Resultando desternillante aquella secuencia donde el conspicuo acomodaticio advierte a sus generales huéspedes que sus enemigos vienen por ellos, sin encontrar algo de credibilidad gracias a su fama de borracho chistoson.

De Fuentes no se traga los discursos oficiales y se lanza a componer un discurso visual y ético, en el que las influencias del expresionismo alemán se conjugan con traiciones tramadas a la sombra de un buen coñac. Donde un personaje como el férreo y calado revolucionario interpretado por Frausto, no tiene lugar en un mundo en el que la doble cara y el dinero sangriento son las pautas indispensables para poder llegar a viejo.

La relación , especie de menage a trois sentimental y sensorial que se establece entre Nieto, Mendoza y la esposa de este, Dolores (Carmen Guerrero) recuerda a una especie de paraíso perdido en medio de un pantano, al cual tarde que temprano el hedor de las sombras ha de regresar para reclamarlo.
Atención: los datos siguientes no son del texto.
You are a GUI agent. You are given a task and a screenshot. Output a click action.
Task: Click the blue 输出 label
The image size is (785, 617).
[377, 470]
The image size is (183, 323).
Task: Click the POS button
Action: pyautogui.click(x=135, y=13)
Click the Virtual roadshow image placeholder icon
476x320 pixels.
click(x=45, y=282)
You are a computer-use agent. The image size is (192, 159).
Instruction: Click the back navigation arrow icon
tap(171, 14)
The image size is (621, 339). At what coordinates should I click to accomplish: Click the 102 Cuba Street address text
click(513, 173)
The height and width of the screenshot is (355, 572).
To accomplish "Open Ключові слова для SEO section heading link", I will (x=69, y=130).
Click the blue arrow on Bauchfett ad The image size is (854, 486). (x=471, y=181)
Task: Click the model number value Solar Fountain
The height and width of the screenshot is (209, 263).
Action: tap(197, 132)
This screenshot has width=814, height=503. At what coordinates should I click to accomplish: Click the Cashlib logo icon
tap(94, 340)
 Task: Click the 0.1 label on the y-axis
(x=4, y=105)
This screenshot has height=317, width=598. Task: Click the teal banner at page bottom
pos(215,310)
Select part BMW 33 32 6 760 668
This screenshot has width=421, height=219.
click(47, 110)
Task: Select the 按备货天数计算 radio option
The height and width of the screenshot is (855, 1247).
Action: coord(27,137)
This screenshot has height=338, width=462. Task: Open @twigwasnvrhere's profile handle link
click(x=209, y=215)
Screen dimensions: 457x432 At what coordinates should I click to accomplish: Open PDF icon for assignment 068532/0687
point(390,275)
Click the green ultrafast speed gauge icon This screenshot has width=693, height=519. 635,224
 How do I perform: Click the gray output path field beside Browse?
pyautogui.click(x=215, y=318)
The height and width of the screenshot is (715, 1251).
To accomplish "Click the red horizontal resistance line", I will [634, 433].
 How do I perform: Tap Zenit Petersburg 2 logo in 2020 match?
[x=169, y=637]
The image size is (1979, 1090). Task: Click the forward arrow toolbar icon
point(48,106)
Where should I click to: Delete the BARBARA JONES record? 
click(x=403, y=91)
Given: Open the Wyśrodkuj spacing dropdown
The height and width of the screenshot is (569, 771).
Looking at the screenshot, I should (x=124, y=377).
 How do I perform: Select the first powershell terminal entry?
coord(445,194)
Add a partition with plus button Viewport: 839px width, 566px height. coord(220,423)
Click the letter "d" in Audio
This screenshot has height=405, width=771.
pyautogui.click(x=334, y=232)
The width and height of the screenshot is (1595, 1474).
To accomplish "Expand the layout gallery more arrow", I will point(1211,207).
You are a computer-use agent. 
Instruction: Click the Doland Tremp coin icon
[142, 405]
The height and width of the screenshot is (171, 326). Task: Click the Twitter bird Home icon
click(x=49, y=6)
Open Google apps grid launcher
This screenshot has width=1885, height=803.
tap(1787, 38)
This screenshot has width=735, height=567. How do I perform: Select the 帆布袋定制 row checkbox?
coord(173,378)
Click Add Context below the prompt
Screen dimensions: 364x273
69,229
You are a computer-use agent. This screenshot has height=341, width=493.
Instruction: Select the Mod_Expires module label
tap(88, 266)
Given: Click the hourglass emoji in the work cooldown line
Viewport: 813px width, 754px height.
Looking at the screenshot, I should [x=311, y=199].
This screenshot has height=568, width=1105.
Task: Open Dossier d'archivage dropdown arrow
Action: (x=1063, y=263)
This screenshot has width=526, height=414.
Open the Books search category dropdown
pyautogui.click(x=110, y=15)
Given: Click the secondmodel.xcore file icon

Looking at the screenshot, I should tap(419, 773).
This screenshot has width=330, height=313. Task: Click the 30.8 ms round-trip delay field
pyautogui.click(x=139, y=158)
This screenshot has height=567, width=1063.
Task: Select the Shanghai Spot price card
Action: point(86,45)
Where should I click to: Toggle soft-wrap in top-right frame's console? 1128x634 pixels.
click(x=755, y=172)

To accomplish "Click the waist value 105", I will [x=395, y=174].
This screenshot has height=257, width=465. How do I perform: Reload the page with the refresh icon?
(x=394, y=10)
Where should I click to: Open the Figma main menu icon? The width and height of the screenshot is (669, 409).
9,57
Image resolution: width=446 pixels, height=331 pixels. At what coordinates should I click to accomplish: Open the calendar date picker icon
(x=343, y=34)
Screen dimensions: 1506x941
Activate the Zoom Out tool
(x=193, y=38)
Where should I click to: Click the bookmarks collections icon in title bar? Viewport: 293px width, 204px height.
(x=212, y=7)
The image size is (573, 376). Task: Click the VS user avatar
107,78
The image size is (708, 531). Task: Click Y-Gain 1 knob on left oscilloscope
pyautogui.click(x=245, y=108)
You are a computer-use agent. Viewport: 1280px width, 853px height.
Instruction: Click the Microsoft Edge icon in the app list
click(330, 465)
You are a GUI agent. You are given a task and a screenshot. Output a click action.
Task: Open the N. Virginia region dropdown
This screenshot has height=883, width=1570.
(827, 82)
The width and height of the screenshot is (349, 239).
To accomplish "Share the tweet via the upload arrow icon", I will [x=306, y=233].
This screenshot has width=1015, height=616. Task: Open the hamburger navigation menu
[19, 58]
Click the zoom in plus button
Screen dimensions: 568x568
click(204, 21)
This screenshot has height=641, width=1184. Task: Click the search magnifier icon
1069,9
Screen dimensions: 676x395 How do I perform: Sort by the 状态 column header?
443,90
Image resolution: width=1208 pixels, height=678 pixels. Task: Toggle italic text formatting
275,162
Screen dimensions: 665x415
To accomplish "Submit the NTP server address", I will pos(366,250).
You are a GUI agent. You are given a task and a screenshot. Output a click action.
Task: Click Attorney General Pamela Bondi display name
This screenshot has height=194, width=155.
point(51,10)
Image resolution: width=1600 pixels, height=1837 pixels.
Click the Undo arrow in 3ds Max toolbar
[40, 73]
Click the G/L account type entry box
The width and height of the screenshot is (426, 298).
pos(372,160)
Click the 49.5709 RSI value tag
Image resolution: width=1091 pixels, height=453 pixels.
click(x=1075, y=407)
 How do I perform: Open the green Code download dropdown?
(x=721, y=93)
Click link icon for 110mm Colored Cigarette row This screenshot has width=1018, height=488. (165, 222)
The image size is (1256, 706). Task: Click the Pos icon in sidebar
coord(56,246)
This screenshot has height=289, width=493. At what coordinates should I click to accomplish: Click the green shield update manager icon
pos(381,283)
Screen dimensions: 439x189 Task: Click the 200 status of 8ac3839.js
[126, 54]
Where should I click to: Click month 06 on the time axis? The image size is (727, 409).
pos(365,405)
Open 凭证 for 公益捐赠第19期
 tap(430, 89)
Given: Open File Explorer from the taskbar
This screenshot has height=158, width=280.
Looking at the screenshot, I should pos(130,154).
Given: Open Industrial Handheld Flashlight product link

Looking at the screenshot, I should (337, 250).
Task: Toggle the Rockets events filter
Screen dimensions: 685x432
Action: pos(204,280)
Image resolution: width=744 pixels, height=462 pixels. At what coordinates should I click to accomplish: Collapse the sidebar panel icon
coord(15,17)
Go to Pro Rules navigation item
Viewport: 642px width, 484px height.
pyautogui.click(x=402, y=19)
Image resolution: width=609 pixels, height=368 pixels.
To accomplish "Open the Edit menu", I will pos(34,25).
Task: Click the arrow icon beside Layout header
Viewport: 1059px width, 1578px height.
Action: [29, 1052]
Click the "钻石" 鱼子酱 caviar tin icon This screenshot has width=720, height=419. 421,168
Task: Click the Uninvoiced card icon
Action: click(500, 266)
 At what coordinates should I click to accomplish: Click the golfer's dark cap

“No soy un hombre de sentimentalismos “dice Mendoza, y el país tampoco. El México de De Fuente es torvo y traicionero. Arrojando toneladas de verdad, como aquella ejecución en la oscuridad de un trueno putrefacto, o esa frase de a “este me lo fusilan por científico y reaccionario” que espeta un general bigotón con cananas, que no está para preguntar a quien le dispara sino a cuantos.

“Nada nos hubiera costado el desenredar la trama en forma tal que el desenlace fuera feliz como estamos acostumbrados a verlo en las películas americanas; pero es nuestra opinión que el cine mexicano debe ser fiel de nuestro modo de ser adusto y trágico”.

Comentaría De Fuentes en una entrevista para El Universal en 1934, definiendo así su legado de revolucionario de verdades e identidades que no ceden ante la tentación de un México, en el que toda escenificación comienza con un balazo.

Fernando De Fuentes no retrató la Revolución Mexicana de los libros de texto, ni de los documentales bicentenarios. Sino la de la contradicción, la del embuste mezclado con el engaño.

El cineasta fallecido en 1958 rompió con la Adelita, y prefirió en cambió cantar un corrido sobre un país transfigurado, explotado y derruido, en aquellas promesas que nunca tuvo.